The compatibilization can be achieved by a variety of approaches. In a first approach, a mixture of plastics (virgin, post-industrial, post-consumer or combination) are added to the desired functionalization agents, and copolymers are formed in situ during melt-processing that act as compatibilizers. For example, in the case of carbon-carbon backbone polymer such as PP/PE, these polymers are loaded with functionalization agents and reactively melt-processed to make in situ copolymers of PE/PP. In a second approach, in situ copolymers are prepared by reactive melt-processing, and then the obtained mixture is used as a compatibilizer by blending it with other polymers in various ratios (e.g., as described in Example 3). In a third approach, functionalized CCB polymers are formed, and they can be mixed with PET or other condensation polymers such as nylon. In a fourth approach, a temperature gradient is utilized as a strategy to selectively functionalize CCB polymers in the presence of condensation polymers. Here, first, compatibilization of CCB polymers are functionalized at mild-high temperature (e.g., 220° C. using a grafting agent and radical initiator chemistry) at an early point in the temperature gradient. At this temperature, high melting-point (Tm) polymers such as PET will be solid particles and will have minimal exposure to free radicals. As melt-processing continues, the temperature is raised according to a desired gradient (e.g., lengthwise in a extruder), for example by raising the temperature to a sufficient value to melt the PET (e.g., 280° C.-285° C.) or other condensation polymer, whereupon the already functionalized CCB polymer from the upstream melt-processing can react with the PET or other condensation polymer. The choice of approach will depend on the plastics compositions and ease of processing and adaptability.

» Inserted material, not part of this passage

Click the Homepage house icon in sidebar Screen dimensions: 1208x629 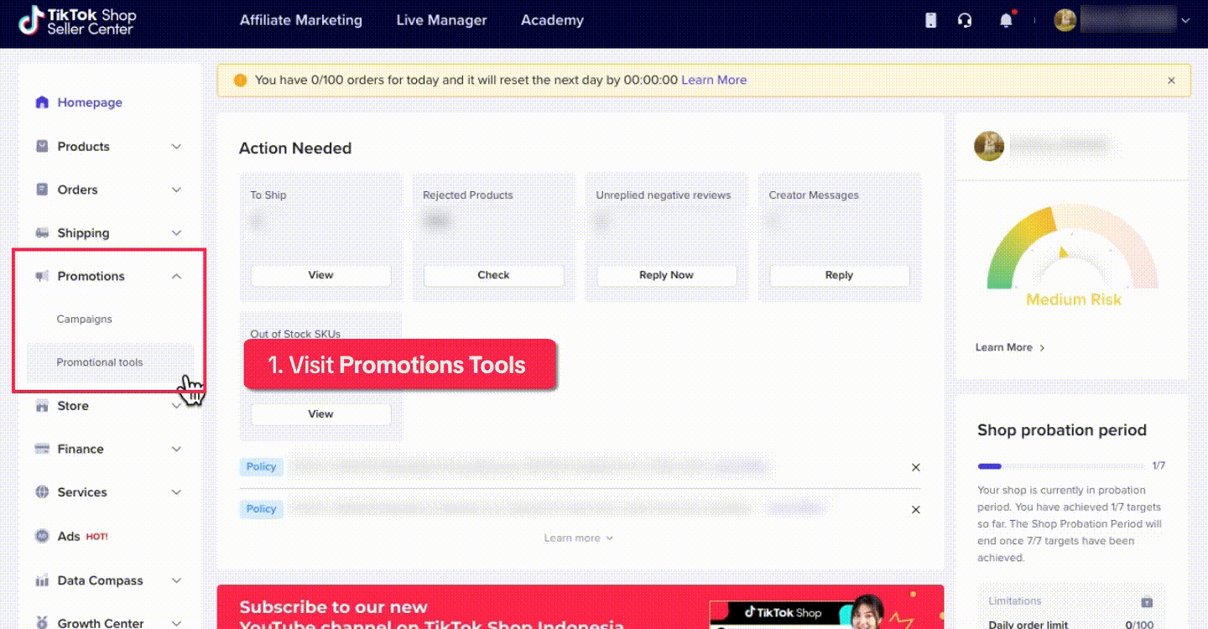[42, 101]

The disclosure provides new manufacturing possibilities using recycled plastics as feedstock. For example, polyolefins alone account for >60% of the total waste plastics, which can be upcycled by this approach. Single-use packaging which are difficult to recover, sort into individually polymer species are 69% made of polyolefins. These waste polyolefins end up in landfills or leak into the natural environments. Separation of these materials into individual species presents a daunting challenge. Physical blends of the mixed polyolefin wastes have poor mechanical and performance properties. The conversion of these materials to monomers via pyrolysis and thermal approaches is difficult because the C—C covalent bond is very strong.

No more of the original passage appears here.